▶ [EXERCISE INSTRUCTIONS]: Search the listing below for the word "screenshot" and copy each line where it appears.

▶ [EXERCISE MATERIALS]:
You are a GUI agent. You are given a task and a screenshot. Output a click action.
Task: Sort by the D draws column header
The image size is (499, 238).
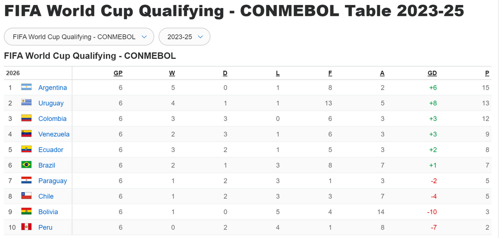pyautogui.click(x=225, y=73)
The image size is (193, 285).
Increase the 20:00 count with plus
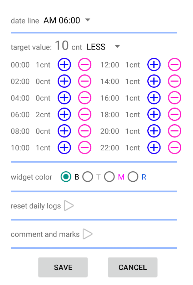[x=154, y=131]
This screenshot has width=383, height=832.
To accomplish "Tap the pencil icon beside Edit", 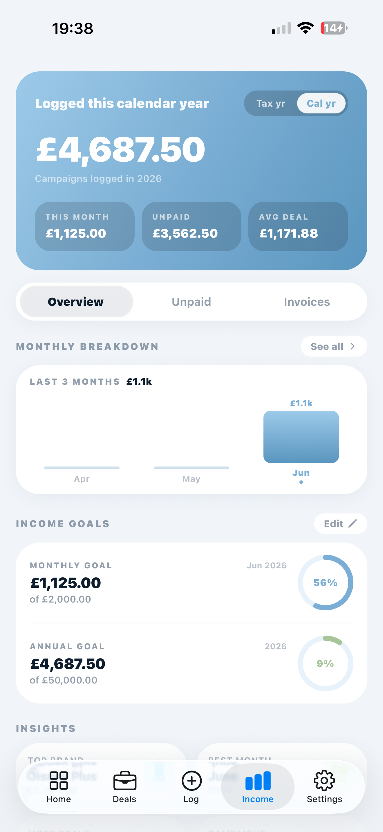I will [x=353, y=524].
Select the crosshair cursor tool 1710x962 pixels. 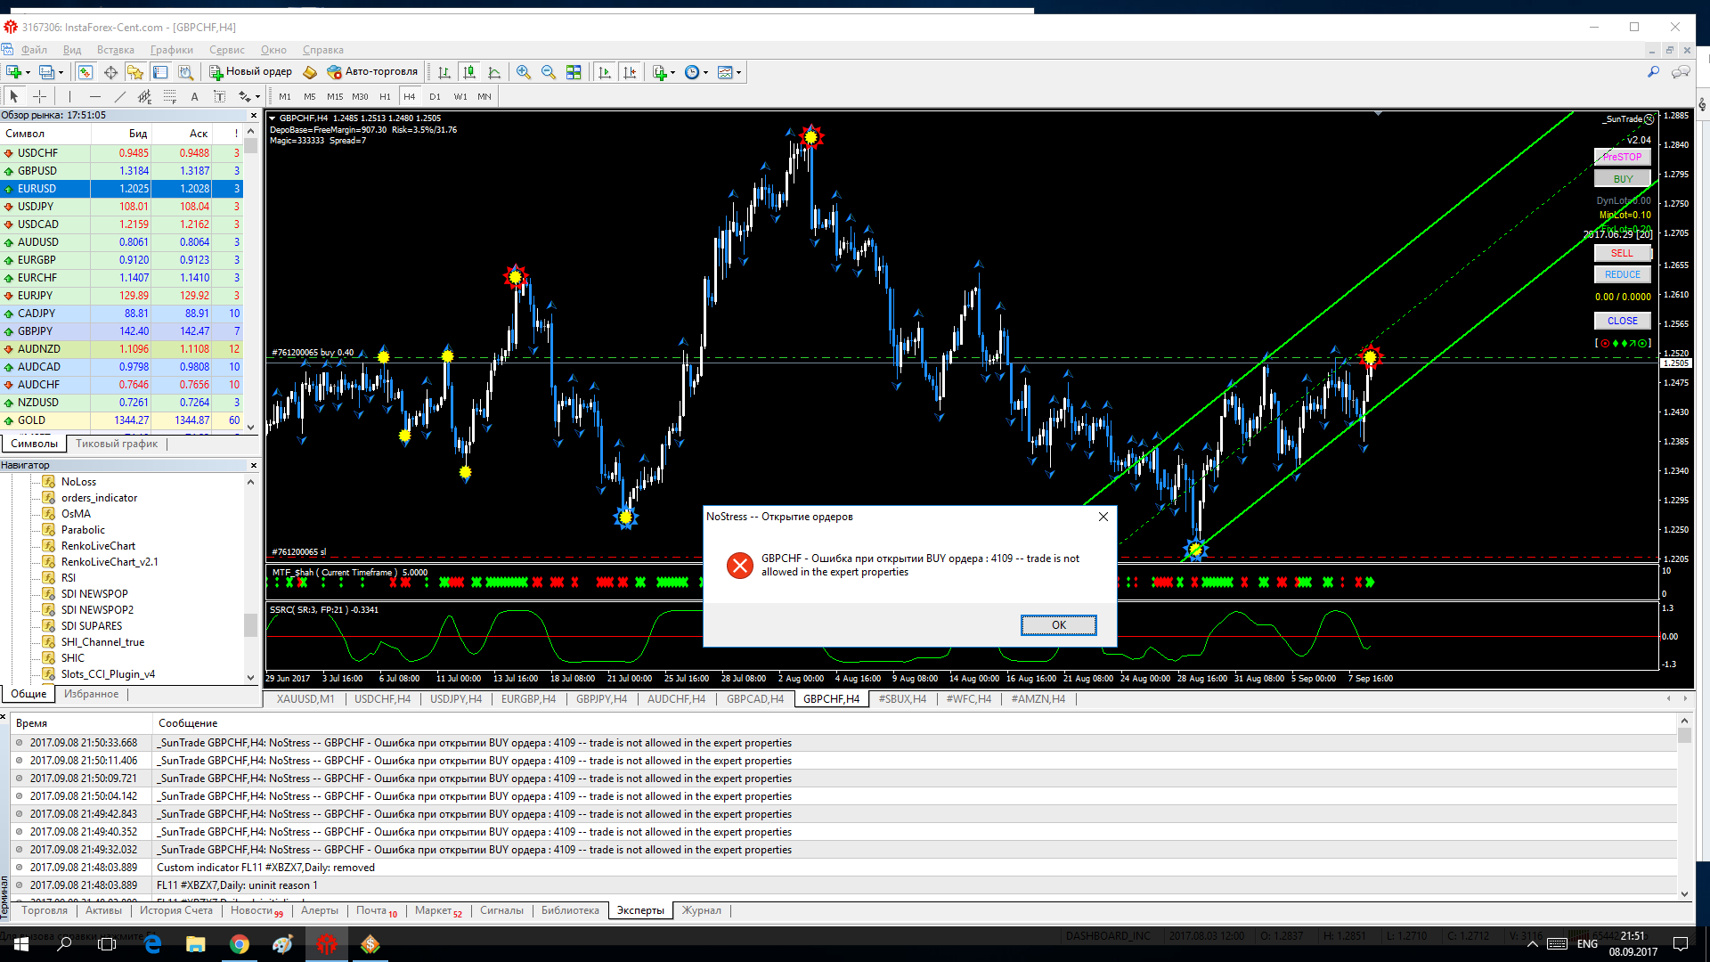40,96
* * *
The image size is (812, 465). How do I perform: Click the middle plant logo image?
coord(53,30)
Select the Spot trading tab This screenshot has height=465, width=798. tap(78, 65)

▶ [RESPONSE AREA]:
You are a GUI agent. You are given a task and a screenshot. Output a click action.
This screenshot has width=383, height=832.
Select the Spot trading tab This screenshot has height=465, width=798. tap(78, 65)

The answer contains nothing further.